> _WHAT IS BEING ASKED_: Continue the passage on ocean thermal energy conversion, picking up after its final sentence.

> _EXTRACTED TEXT_:
Reliable models can provide answers in minutes rather than days, without compromising the fidelity of results.

Ocean thermal energy conversion (OTEC) is a marine renewable energy technology. It is based on exploiting the temperature gradient in tropical seas between the surface seawater (around 25 C) and deeper waters (around 5 C at about 1,000 meters). Unlike many renewable energy technologies, OTEC produces reliable electrical power that is not affected by weather conditions. This temperature gradient produces a continuous supply of electricity. In the medium term, OTEC will help to respond to the growing need for electricity in regions located in the tropics and ensure their future energy independence. This innovative solution is a green alternative to fossil fuels, which are still used extensively on isolated sites that are not connected to continental power networks.

DCNS now offers a turnkey ocean thermal energy floating offshore solution to produce 16 MW. The Group is developing a floating OTEC power plant in Martinique, in the framework of the NEMO project (New Energy for Martinique and Overseas), under a European grant obtained in July 2014.

To facilitate design of the condensers for this plant, the DCNS research team employs ANSYS simulation software and services to speed the product development process. This installation showcases the potential of OTEC technology to benefit overseas island territories that are not connected to the continental power grid by helping them to achieve energy self-sufficiency.
 
OTEC Rankine cycle
Condenser phenomena must be accounted for in the design of a condenser for a Rankine cycle turbine.

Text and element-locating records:
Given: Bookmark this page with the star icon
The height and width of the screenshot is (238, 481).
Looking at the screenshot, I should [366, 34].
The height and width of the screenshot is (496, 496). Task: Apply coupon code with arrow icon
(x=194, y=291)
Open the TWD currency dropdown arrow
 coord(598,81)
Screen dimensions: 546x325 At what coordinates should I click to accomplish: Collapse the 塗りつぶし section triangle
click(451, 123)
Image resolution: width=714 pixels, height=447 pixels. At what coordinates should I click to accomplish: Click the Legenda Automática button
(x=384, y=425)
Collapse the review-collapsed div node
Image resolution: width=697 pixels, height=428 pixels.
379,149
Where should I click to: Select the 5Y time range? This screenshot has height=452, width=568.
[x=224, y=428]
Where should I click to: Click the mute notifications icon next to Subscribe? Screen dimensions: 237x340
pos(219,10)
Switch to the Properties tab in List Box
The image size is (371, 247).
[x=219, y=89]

---

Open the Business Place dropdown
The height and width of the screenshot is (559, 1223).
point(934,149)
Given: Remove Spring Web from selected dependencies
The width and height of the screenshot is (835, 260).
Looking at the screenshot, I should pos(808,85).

> _ANSWER TO THIS PROBLEM_:
This project made it possible to put powerful simulation tools into the hands of engineers responsible for product design and development.
Tube bundle
Porous media model
Meshing
 

RANKINE CYCLE

With its experience in propulsion system design for submarines and surface vessels, DCNS developed an OTEC based on a traditional Rankine cycle, in which ammonia is used as the working fluid in a closed loop. The liquid ammonia enters a steam generator where it is heated by the warm water near the surface of the sea. The liquid ammonia becomes a gas by boiling at a constant pressure. The turbine requires a constant supply pressure, so heat is added to generate more vapor to replace the vapor being consumed by the turbine. The gas expands through a turbine that drives an electrical generator, then enters a condenser where it is cooled by the cold sea water and becomes liquid again. This liquid is pumped to the steam generator and the cycle is repeated.

The condenser, which is critical to the performance of a Rankine cycle turbine, contains a large number of horizontal tubes around which the working fluid (ammonia in this case) circulates. A cooling fluid, typically cold seawater, circulates inside the tubes. Condensation of the working fluid outside the tube assembly involves several complex phenomena. Gas condenses as it contacts the tubes to create a liquid film. The shape of the film evolves in the tube assembly based on the surrounding gas velocity and gravity. Condensate falls from the upper tubes to the lower tubes in the bundle (inundation). Depending on the rate of condensation, the condensate may fall as droplets, columns or a continuous sheet. Increasing gas velocity agitates the film and intensifies the thermal exchange, while inundation increases the thickness of the film, reducing thermal exchanges. The goal in condenser design typically is to maximize thermal exchange to reduce the size of the tube bundle, which, in turn, reduces the size and cost of the condenser.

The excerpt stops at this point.